Ham vs Macpherson & Crane.
We avail ourselves of the opportunity of laying before our mercantile readers the following Law Report. The case reported was most ably conducted on both sides:
For the Plaintiff - Attorneys, Messrs. Smith and Crooks. Council, H.J. Boulton, Q.C., and G.M. Boswell, Q.C.
For the Defendants - Attorneys, Messrs. Draper and Brough, Toronto, and J.A. McDonald, Esq., Kingston. Counsel, the Hon. W.H. Draper, Q.C., the Hon. H. Sherwood, Q.C., and J.H. Cameron, Esq.
The important action of Ham vs. McPherson & Crane, growing out of the disastrous fire at Kingston in April, 1840, to which allusion has frequently been made in several Provincial Journals, has at length been disposed of. It was brought to recover the value of a large quantity of flour and whisky belonging to the plaintiff which had been delivered to the defendants to be forwarded to Montreal, but which was destroyed on the occasion mentioned. It will be recollected that the cause came on a second time for trial before Mr. Justice Macaulay, and a special jury at the last spring assizes for the Newcastle District. His Lordship who tried the cause, left it to the jury to decide upon the evidence whether the defendants received the property in the character of Carriers, or whether they received it as Warehousemen. If in the former character his Lordship directed a verdict for the plaintiff - if in the latter, a verdict for the defendants. The jury were of opinion that the defendants did receive the property as Carriers, and found a verdict for the plaintiff for £806 13s. 4d., being the full amount of the value of the property.

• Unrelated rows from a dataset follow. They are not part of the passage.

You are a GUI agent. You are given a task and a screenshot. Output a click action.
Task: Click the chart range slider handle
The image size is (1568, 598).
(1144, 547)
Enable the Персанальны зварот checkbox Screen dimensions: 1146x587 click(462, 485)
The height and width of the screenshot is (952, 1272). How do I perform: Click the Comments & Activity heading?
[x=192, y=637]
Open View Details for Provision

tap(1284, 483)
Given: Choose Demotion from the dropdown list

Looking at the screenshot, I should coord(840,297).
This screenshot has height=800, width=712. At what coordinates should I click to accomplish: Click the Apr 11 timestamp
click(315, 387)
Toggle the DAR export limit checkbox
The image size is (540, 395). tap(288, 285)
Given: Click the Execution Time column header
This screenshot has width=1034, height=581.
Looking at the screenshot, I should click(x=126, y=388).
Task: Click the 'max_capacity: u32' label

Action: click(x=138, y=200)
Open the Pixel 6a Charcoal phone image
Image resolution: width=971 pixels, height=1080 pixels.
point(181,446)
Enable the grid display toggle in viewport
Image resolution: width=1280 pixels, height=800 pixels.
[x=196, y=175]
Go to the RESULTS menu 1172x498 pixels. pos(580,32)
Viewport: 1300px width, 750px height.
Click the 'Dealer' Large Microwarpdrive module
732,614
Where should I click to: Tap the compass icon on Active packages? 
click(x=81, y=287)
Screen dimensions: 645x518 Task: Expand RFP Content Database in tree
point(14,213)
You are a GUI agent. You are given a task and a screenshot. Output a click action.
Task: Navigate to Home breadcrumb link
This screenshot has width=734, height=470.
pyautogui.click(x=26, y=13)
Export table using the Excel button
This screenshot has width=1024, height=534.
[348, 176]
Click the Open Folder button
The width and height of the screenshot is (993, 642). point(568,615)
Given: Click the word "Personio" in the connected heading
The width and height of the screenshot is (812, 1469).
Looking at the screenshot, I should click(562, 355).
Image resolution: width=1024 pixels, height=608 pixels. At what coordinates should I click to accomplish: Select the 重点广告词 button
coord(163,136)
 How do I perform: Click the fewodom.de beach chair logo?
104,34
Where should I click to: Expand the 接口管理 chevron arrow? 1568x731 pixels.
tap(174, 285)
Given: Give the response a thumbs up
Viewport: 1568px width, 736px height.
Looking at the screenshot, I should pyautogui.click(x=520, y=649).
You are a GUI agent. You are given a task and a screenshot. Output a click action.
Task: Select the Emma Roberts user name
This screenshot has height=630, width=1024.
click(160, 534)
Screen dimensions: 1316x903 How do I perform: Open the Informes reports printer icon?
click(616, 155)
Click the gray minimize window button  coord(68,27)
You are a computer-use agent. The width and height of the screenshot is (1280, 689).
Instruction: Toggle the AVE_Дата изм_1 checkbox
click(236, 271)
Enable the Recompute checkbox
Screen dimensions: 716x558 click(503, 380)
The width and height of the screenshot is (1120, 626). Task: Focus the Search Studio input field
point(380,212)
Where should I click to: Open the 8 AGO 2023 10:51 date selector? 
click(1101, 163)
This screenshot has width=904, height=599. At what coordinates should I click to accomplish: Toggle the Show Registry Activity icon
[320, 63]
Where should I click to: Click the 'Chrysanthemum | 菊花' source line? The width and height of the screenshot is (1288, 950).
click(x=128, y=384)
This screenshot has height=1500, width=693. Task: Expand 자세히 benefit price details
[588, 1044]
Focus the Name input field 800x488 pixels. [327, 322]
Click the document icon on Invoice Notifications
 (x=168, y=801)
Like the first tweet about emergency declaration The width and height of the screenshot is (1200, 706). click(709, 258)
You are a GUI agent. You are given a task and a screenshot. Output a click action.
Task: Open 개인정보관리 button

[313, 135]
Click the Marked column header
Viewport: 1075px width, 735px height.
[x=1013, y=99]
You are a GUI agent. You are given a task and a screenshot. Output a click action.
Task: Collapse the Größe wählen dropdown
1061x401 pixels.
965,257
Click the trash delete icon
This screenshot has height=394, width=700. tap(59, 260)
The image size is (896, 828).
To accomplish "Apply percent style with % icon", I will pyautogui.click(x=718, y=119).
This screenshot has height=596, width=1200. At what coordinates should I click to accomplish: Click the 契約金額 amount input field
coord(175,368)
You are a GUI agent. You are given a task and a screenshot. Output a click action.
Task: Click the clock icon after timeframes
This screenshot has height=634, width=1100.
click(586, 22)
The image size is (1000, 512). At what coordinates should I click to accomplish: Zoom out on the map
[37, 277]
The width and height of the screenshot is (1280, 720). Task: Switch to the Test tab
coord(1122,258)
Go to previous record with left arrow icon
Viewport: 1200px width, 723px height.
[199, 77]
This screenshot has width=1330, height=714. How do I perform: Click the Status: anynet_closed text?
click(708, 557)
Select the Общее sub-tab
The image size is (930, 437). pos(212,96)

In Trinity term following, a motion was made in the Court of Queen's Bench to set aside this verdict, as being contrary to law and evidence. Exception was also taken to his Lordship's charge to the jury, on the ground that the evidence at the trial clearly proved that it was in the capacity of Warehousemen only that the defendants received the property; and consequently that his Lordship was wrong in leaving it to the jury to decide whether the goods were not received by the defendants as Carriers. A Rule Nisi was granted on these grounds, and the case was argued in Michaelmas term following, before all the Judges except Mr. Justice Jones, who was presiding in the Practice Court. Their Lordships took time to consider the case until the following term, and on Saturday last judgement was pronounced in favor of the plaintiff. His Lordship the Chief Justice delivered an elaborate and able opinion in favor of a new trial, but Mr. Justice Macaulay, Mr. Justice McLean and Mr. Justice Hagerman, whose judgements pronounced on the occasion also displayed great research and ability, decided against it. The Rule Nisi for a new trial was consequently discharged, and Mr. Ham retains his verdict.
The cases of Ewart vs. McPherson, and Crooks vs. McPherson, which were similar in their nature, were disposed of in the same manner at the same time. The verdict in the former was for £2,787 16s. 0d.; in the latter for £1,596. [Cobourg Star]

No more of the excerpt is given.